Rather than start from scratch and build its own infrastructure, Project Fi will harness the existing power of two 4G networks, namely T-Mobile and Sprint, to bring mobile data to Project Fi’s customers. A number of already functioning wireless hotspots will also be used to get customers online. Currently only available to Nexus 6 owners, early adopters in the US can sign up to an Early Access Programme online today.
So, in a market awash with competition, how might Google’s offering stand out from the crowd? Project Fi is taking an alternative look on the way customers pay for their data. Project Fi will, at launch at least, only have one flat data plan. You pay $20 (£13.30) for unlimited calls and texts, and a further $10 for every gigabyte of data you use. Nothing ground-breaking so far. However, at the beginning of each month, you choose the amount of data you wish to have in that month (to the nearest gigabyte). At the end of that month, you’ll be compensated for any of that data you didn’t consume.
Project Fi example:
$20- Unlimited Texts and Calls
$10- 1GB of data
500MB of unused data at the end of the month= a $5 reimbursement.
The good news doesn’t stop there. Project Fi will not include any annual contracts, and also includes unlimited international texts. Your allocated data will even work abroad (in 120 countries, including the UK) at exactly the same rate.
It seems Google have got the right idea as they look to enter yet another new market. Their plan is simple and, certainly on the face of it, looks like it could save a lot of consumers some significant cash. Initially rolled out to a selected few, Google are taking a cautious approach to a feisty market. The renting of competitors mobile infrastructure is further evidence for their reigns in approach. Limiting Project Fi to a mobile virtual network (MVNO) will restrict Google’s scope for mobile growth. Depending on the capabilities of rivals’ equipment leaves them hampered in any genuine attempt to influence the market.

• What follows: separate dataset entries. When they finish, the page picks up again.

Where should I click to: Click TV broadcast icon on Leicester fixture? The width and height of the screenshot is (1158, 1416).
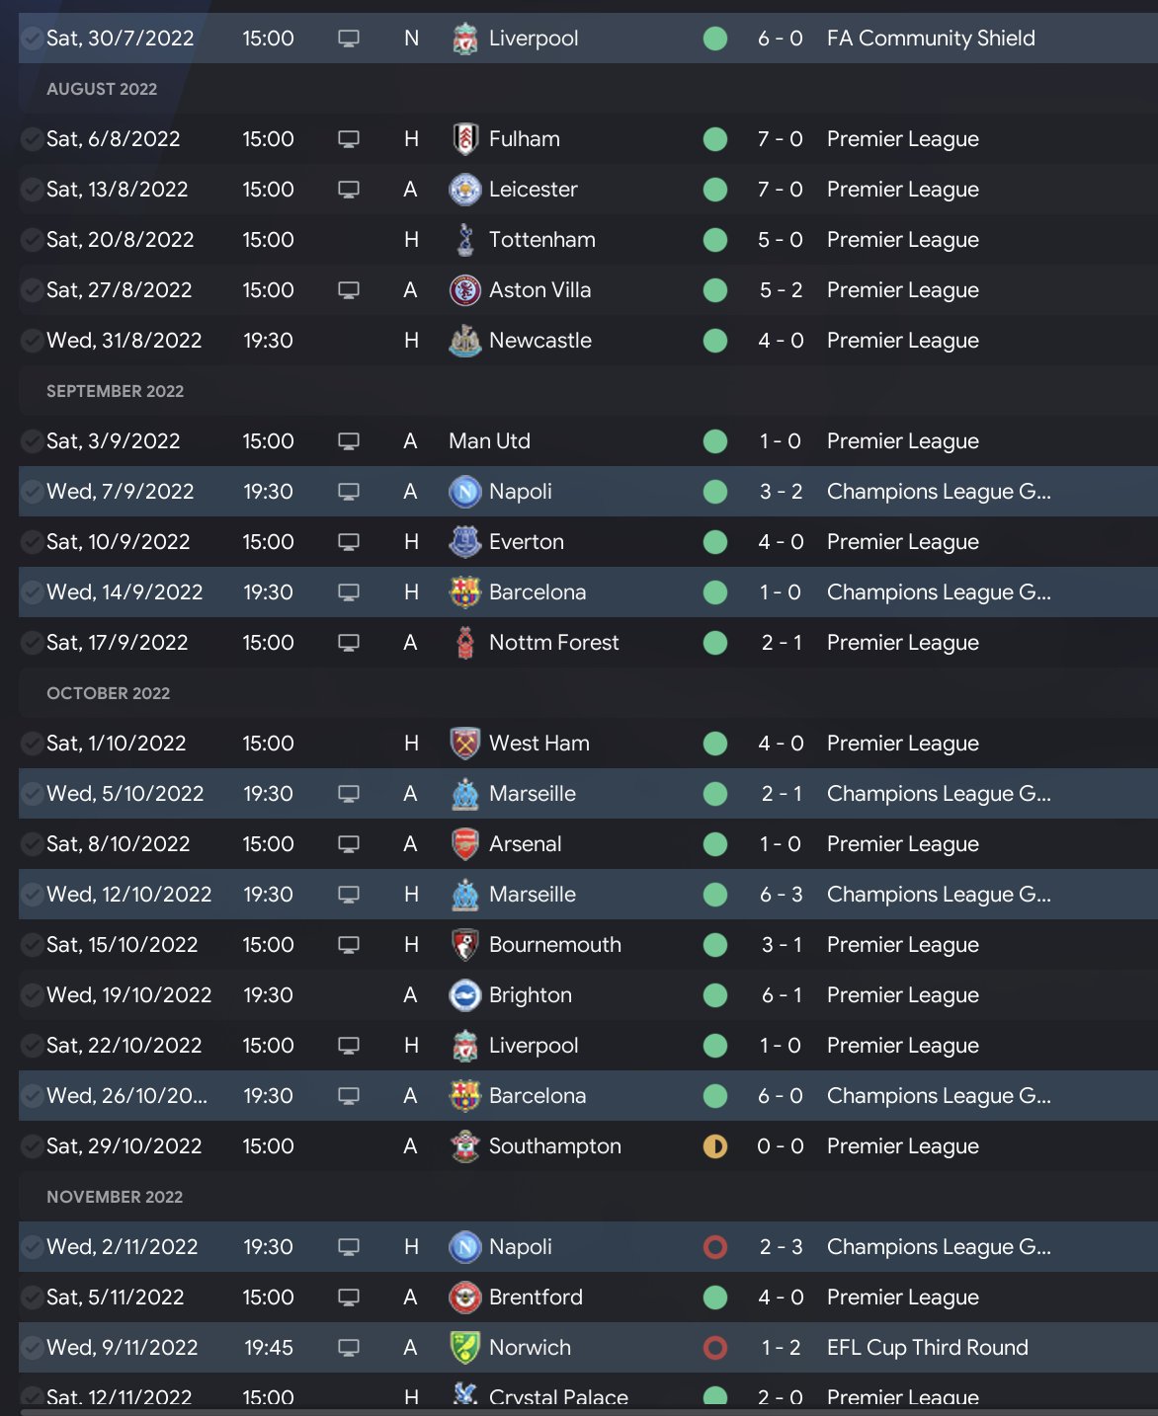(349, 190)
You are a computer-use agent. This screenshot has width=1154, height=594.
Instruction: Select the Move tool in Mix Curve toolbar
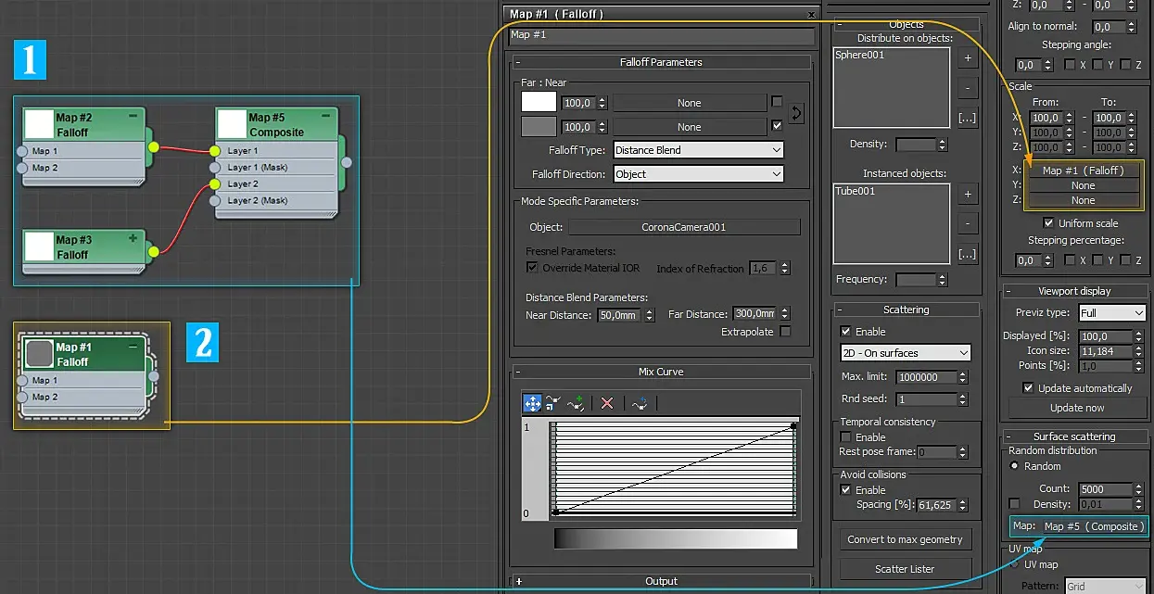point(532,403)
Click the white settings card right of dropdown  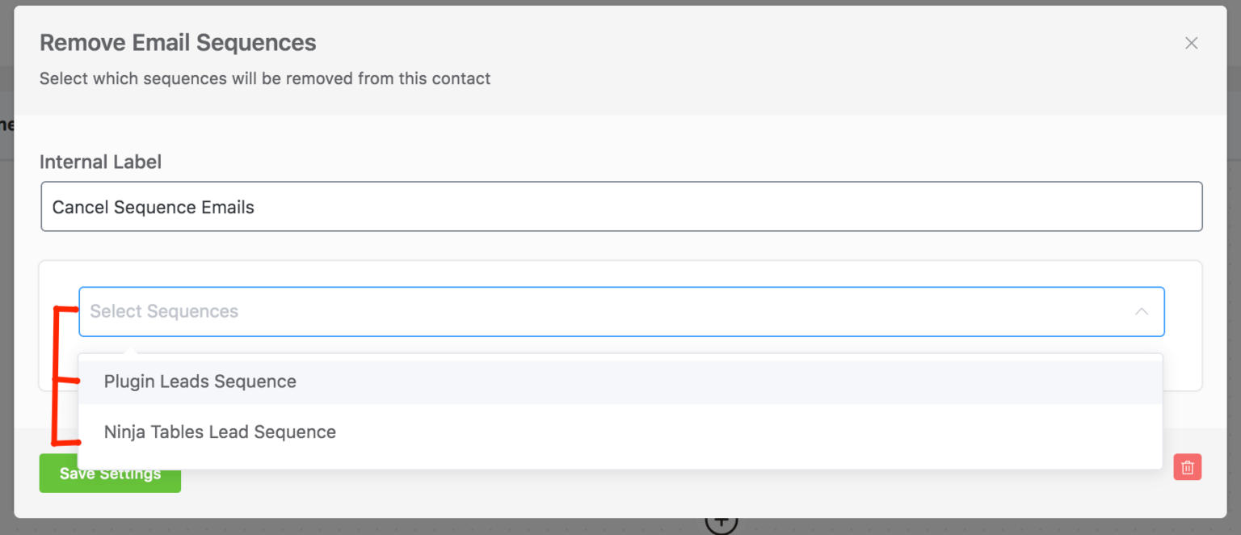pyautogui.click(x=1184, y=325)
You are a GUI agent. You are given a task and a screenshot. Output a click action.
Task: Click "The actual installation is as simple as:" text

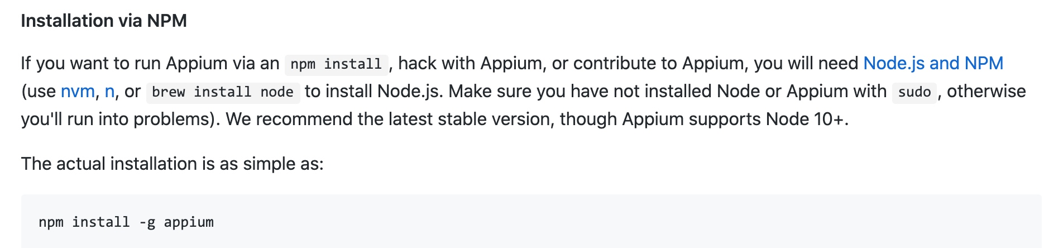coord(172,164)
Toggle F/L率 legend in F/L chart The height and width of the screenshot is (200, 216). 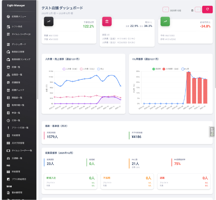pyautogui.click(x=185, y=69)
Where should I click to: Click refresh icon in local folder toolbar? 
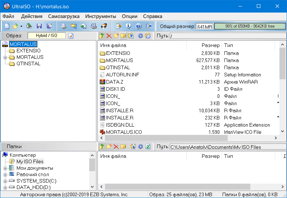point(148,147)
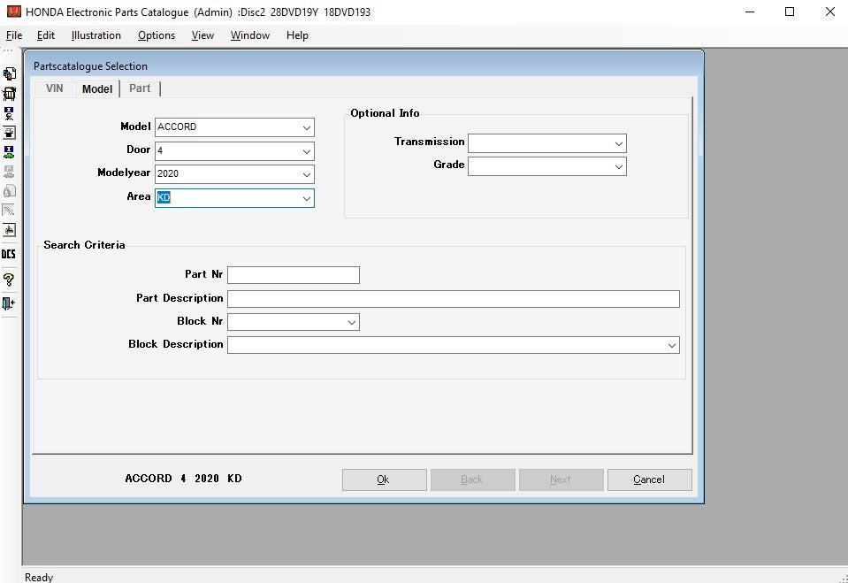
Task: Click the exit door icon
Action: pos(9,303)
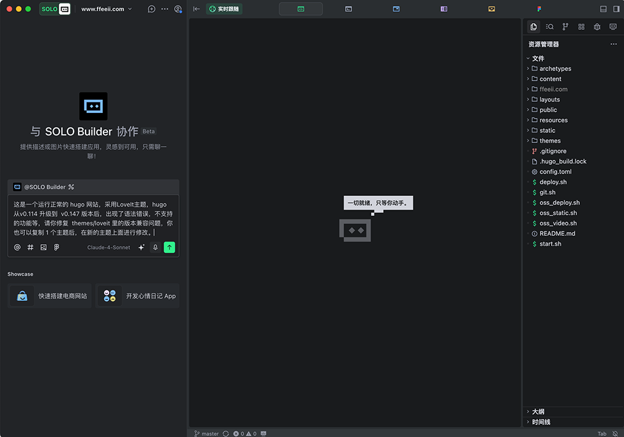Open the config.toml file

pos(557,171)
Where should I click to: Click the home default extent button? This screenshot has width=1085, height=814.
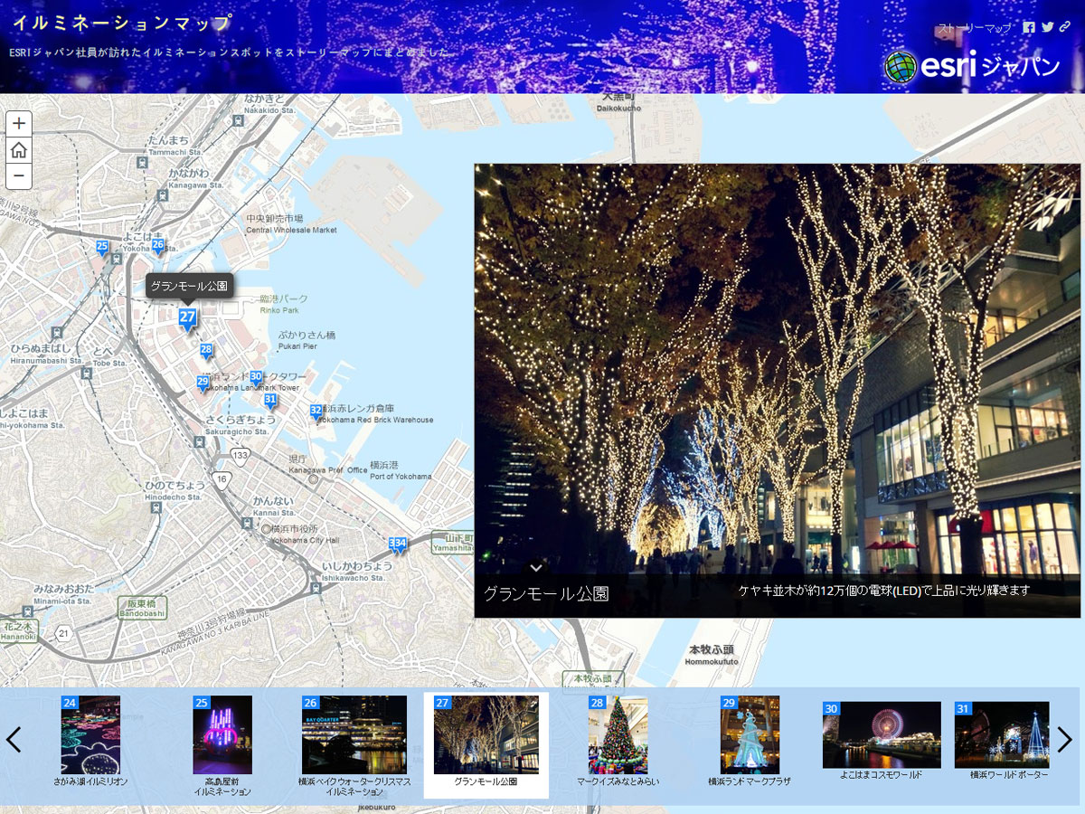pos(19,150)
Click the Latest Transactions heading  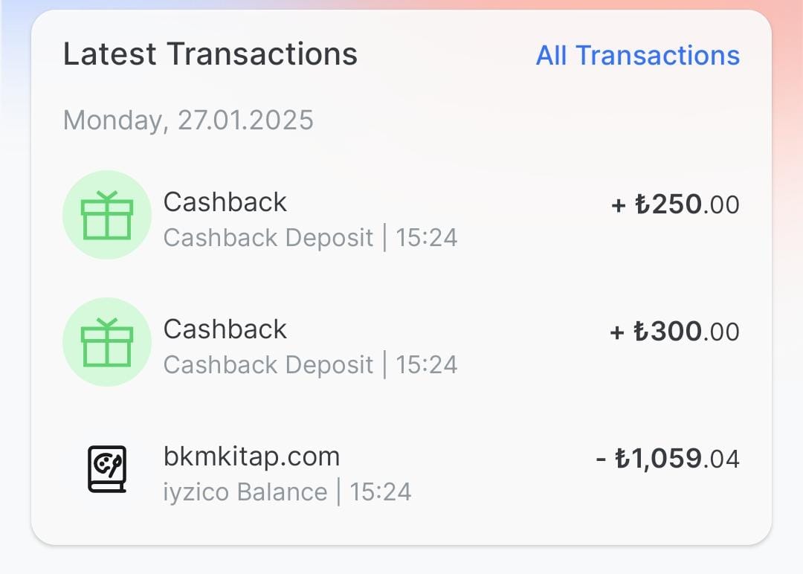[x=210, y=55]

Google are also wise to ring-fence their mobile network to the US before heading overseas. A certain continent-wide union has been sniffing around Google’s business for some time now. The EU recently filed an anti-competitive complaint against Google’s search engine practices, as well as opening a similar investigation into their mobile platform, Android. US laws on private monopolisation of markets are a little more lax than that of the EU. Launching Project Fi in Europe may have rocked an already unsteady boat. Their experimentation is best served exclusively in the US.
That’s not to say we won’t be seeing Google mobile over here at some stage. Along with their expanding US fibre broadband service, Google Fiber, Google will no doubt house ambitious plans to see the world connected to their online networks both at home and on mobile sometime in the future.
Retailer to Networker
For now though, the UK will have to be content with (yet another) new entrant into the mobile network market. Best known as the number one mobile phone retailer in Britain, Carphone Warehouse are now looking to provide you with a network to go with your smartphone. Named iD, the new network will launch in May intent on offering customers the features that they want. A certain number of similarities exist between iD and Project Fi. For one, iD will be a MVNO, harnessing the capabilities of the Three network to serve its customers. iD will also offer the most comprehensive range of countries (22) with free-roaming capabilities, exceeding the 18 that Three currently offer.
Also likely to draw in punters is the promise of 12 month contracts. A number of consumers are turned off at level of commitment required in a fixed 24-month contract. For those of us who want a little more flexibility, iD could become their network of choice.
Things are hotting up in the mobile market. With telecommunications giants Sky and BT set to take their battleground onto mobile in the coming months, the industry is getting increasingly hectic. Not to be down heartened, Carphone Warehouse, and further down the line Google, are after their slice of the mobile pie.